Now, the core raison d’être of workspaces is that you can share and collaborate around them. Click the little icon to the left of the workspace title, and you’ll see this invite box.
Enter an email address, access level (read and write or admin) and click ‘share’. The recipient will then have to accept the invite, and everyone with access to that workspace can add/remove items. I would like to see the ability to assigns specific tasks to individuals, with comments or some other way of showing the progress of a task, but maybe that would detract from the simplicity of Postpone.
It’s worth discussing the The Unified Task Box though, as it is a great inclusion – no matter how many different workspaces you’ve set up, you can view everything together in one space, with each ‘tag’ (workspace) visible for each item. You can also filter the Unified Task Box down by clicking on ‘All Tasks’ and entering a keyword to find related tasks. And by hitting ‘Anybody’, you can also filter by user.
Now, onto the main crux of this app. You’ll see two icons to the left of each task – a ‘tick’ and an ‘hourglass’. The tick is what you hit when you’ve completed a task. On the main horizontal menu bar, you can visit all your accomplished tasks to get a sense of achievement.
Clicking the hourglass, however, lets you schedule a task for a specific day and time. While it does give you some preset options, including ‘In 2 Hours’, ‘This Weekend’ and ‘Next Week’, you can also use natural language to tell it when exactly you want to schedule it for. This could be ‘Next Tuesday at 10am’, ‘in 10 minutes’ or whatever you choose.
I actually found the whole use of the ‘postponing’ descriptor a little confusing. While it may only be the name of the app, it does suggest there’s a way to postpone a scheduled task when the alert pops up.

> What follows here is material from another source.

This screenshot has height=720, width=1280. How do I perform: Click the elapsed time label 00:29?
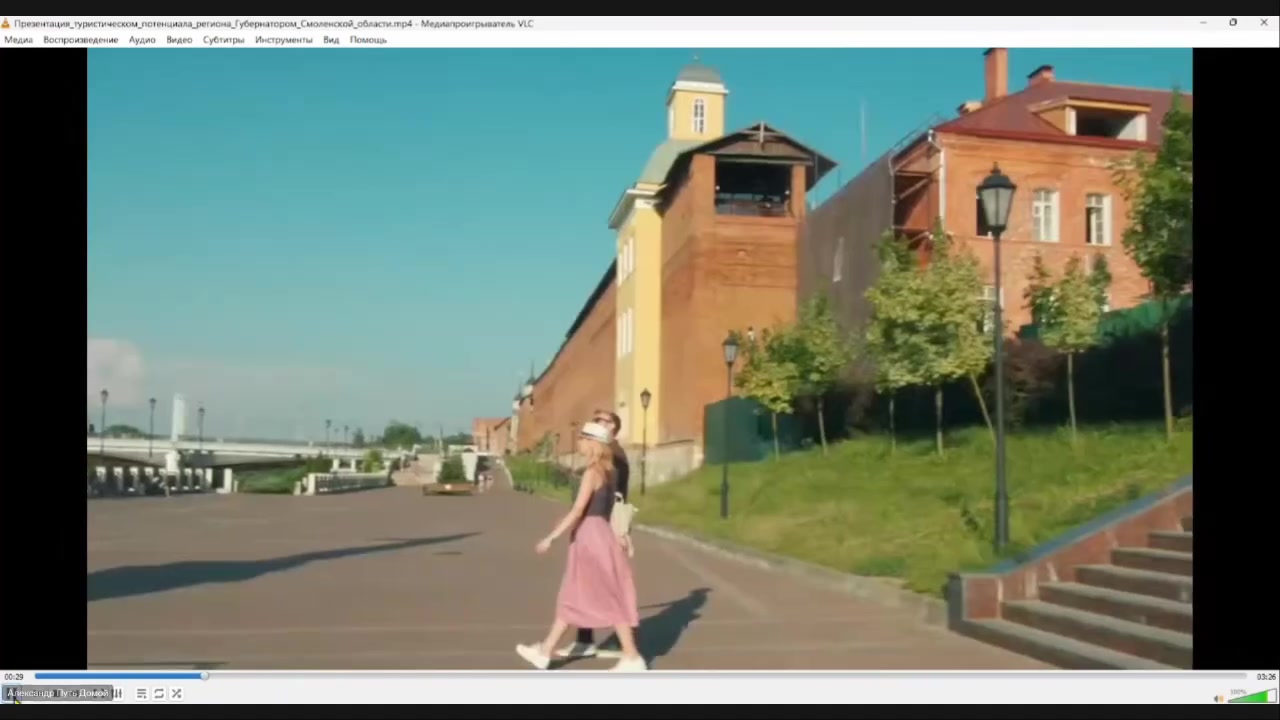[x=14, y=677]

What you can do is schedule a task, but what you can’t do is delay an already scheduled task (which is what ‘postpone’ really means) by hitting a ‘snooze’ button, which is what I’d hoped for. But clicking on the little ‘Task Box’ icon to the left of a scheduled task will move it back to the Task Box section, where you can then reschedule it for another date/time, which feels a little convoluted to me.
Another point worth addressing here is the lack of a really clear alert system. As things stand, you can opt to receive an email when scheduling a task which isn’t always ideal.

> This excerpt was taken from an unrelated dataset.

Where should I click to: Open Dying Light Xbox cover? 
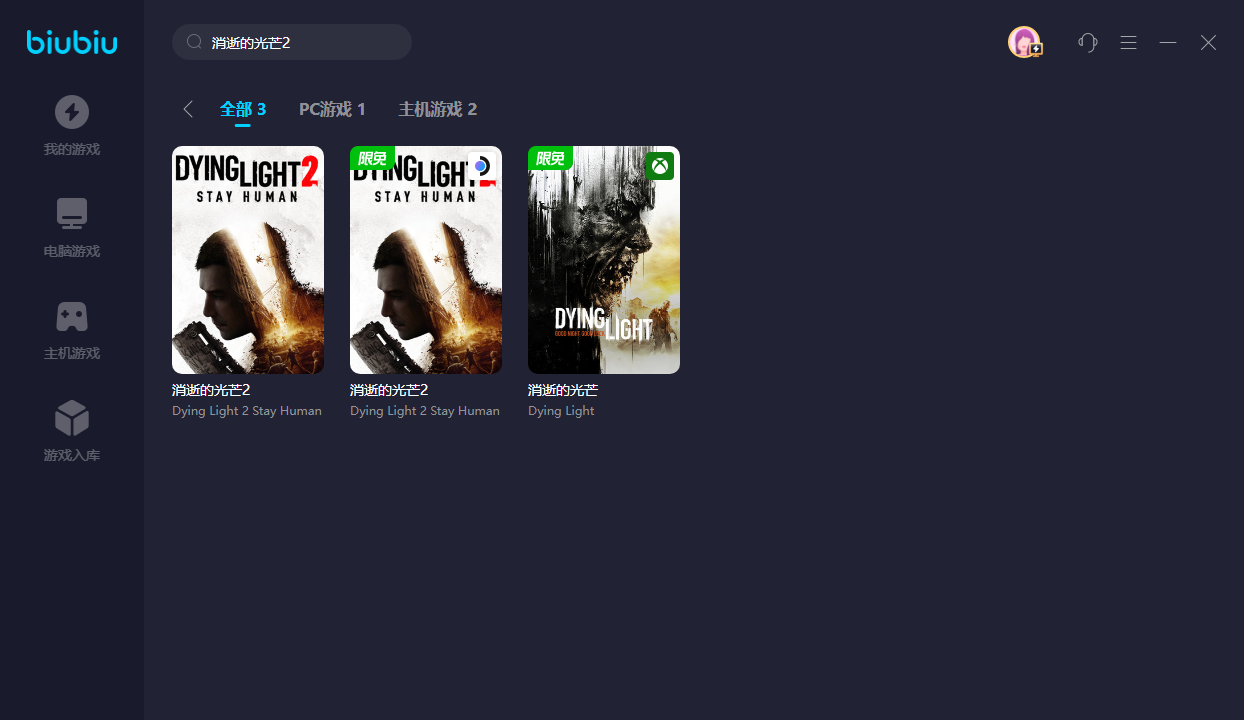604,260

The in-app alerts are easy to miss if you’re not already logged-in, but we’re told that the guys are working on a desktop-based pop-up system that will show incoming tasks. This will also allow you to add tasks by dragging and dropping emails or pieces of text.
For now, you can create tasks remotely by sending an email to a unique address you’ll find in the ‘Settings’ menu. The subject line is used as the task name, and the body as the description.
And there’s a pretty basic Chrome extension too that displays the number of tasks in your Task Box in your browser.
Finally, we wouldn’t be doing our job if we didn’t mention the elephant in the room here. For launch, Postpone is Web-only – it would’ve been good to have seen some native mobile apps given the need to manage to-do lists on the move. Again, we’re told this will be remedied soon, so watch this space.
Postpone shows a lot of potential, and it introduces some neat features such as the Unified Task Box and workspace-sharing. It’s a very simple to-do list app which is why I like it, stripping out a lot of the additional features available in the likes of Todoist.
But it could be a little more streamlined from a rescheduling perspective, it needs better alerts and it REALLY needs mobile apps. We’ll be sure to check back on Postpone a little further down the road.